══ RECORDS FOR THIS TASK
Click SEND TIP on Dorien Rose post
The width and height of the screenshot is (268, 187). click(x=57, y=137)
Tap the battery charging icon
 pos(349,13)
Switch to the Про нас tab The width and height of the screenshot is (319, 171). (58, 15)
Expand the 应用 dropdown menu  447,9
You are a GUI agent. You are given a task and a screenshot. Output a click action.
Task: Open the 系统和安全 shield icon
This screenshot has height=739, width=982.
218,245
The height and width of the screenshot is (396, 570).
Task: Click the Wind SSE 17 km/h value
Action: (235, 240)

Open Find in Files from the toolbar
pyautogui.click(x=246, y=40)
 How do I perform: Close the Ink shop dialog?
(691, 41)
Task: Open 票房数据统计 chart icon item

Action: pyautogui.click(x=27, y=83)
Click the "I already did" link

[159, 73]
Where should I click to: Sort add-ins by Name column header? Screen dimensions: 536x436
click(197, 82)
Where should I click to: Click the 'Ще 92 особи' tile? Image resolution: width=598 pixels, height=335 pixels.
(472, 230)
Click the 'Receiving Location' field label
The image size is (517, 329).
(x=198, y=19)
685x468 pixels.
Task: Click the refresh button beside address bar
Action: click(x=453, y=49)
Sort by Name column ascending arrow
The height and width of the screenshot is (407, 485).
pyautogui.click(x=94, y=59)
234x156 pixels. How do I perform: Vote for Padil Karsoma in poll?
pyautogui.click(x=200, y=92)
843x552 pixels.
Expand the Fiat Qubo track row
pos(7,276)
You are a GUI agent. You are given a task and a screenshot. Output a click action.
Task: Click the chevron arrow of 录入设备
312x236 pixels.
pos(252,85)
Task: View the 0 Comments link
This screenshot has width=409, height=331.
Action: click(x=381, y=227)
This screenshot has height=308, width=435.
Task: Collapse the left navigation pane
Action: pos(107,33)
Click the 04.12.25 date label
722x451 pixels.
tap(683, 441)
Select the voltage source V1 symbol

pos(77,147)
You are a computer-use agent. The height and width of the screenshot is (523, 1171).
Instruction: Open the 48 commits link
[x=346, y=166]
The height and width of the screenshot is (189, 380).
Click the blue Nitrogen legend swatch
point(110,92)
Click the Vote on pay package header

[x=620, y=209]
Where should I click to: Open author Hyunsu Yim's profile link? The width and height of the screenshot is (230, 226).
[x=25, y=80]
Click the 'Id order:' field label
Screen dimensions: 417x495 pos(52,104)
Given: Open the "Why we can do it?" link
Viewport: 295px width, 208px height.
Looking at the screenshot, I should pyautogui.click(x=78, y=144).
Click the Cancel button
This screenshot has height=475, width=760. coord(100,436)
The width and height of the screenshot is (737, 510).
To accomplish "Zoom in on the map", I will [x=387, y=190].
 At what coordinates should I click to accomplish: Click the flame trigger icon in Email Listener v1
════
PROBLEM
Top to bottom, set down the entries above word for word.

EXERCISE RESULT
Click SEND TIP on Dorien Rose post
The width and height of the screenshot is (268, 187). click(x=57, y=137)
Tap the battery charging icon
 pos(349,13)
Switch to the Про нас tab The width and height of the screenshot is (319, 171). (58, 15)
Expand the 应用 dropdown menu  447,9
You are a GUI agent. You are given a task and a screenshot. Output a click action.
Task: Open the 系统和安全 shield icon
This screenshot has height=739, width=982.
218,245
The height and width of the screenshot is (396, 570).
Task: Click the Wind SSE 17 km/h value
Action: (235, 240)

Open Find in Files from the toolbar
pyautogui.click(x=246, y=40)
 How do I perform: Close the Ink shop dialog?
(691, 41)
Task: Open 票房数据统计 chart icon item

Action: pyautogui.click(x=27, y=83)
Click the "I already did" link

[159, 73]
Where should I click to: Sort add-ins by Name column header? Screen dimensions: 536x436
click(197, 82)
Where should I click to: Click the 'Ще 92 особи' tile? Image resolution: width=598 pixels, height=335 pixels.
(472, 230)
Click the 'Receiving Location' field label
The image size is (517, 329).
(x=198, y=19)
685x468 pixels.
Task: Click the refresh button beside address bar
Action: click(x=453, y=49)
Sort by Name column ascending arrow
The height and width of the screenshot is (407, 485).
pyautogui.click(x=94, y=59)
234x156 pixels. How do I perform: Vote for Padil Karsoma in poll?
pyautogui.click(x=200, y=92)
843x552 pixels.
Expand the Fiat Qubo track row
pos(7,276)
You are a GUI agent. You are given a task and a screenshot. Output a click action.
Task: Click the chevron arrow of 录入设备
312x236 pixels.
pos(252,85)
Task: View the 0 Comments link
This screenshot has width=409, height=331.
Action: click(x=381, y=227)
This screenshot has height=308, width=435.
Task: Collapse the left navigation pane
Action: pos(107,33)
Click the 04.12.25 date label
722x451 pixels.
tap(683, 441)
Select the voltage source V1 symbol

pos(77,147)
You are a computer-use agent. The height and width of the screenshot is (523, 1171).
Instruction: Open the 48 commits link
[x=346, y=166]
The height and width of the screenshot is (189, 380).
Click the blue Nitrogen legend swatch
point(110,92)
Click the Vote on pay package header

[x=620, y=209]
Where should I click to: Open author Hyunsu Yim's profile link? The width and height of the screenshot is (230, 226).
[x=25, y=80]
Click the 'Id order:' field label
Screen dimensions: 417x495 pos(52,104)
Given: Open the "Why we can do it?" link
Viewport: 295px width, 208px height.
Looking at the screenshot, I should pyautogui.click(x=78, y=144).
Click the Cancel button
This screenshot has height=475, width=760. coord(100,436)
The width and height of the screenshot is (737, 510).
To accomplish "Zoom in on the map", I will [x=387, y=190].
 At what coordinates should I click to accomplish: Click the flame trigger icon in Email Listener v1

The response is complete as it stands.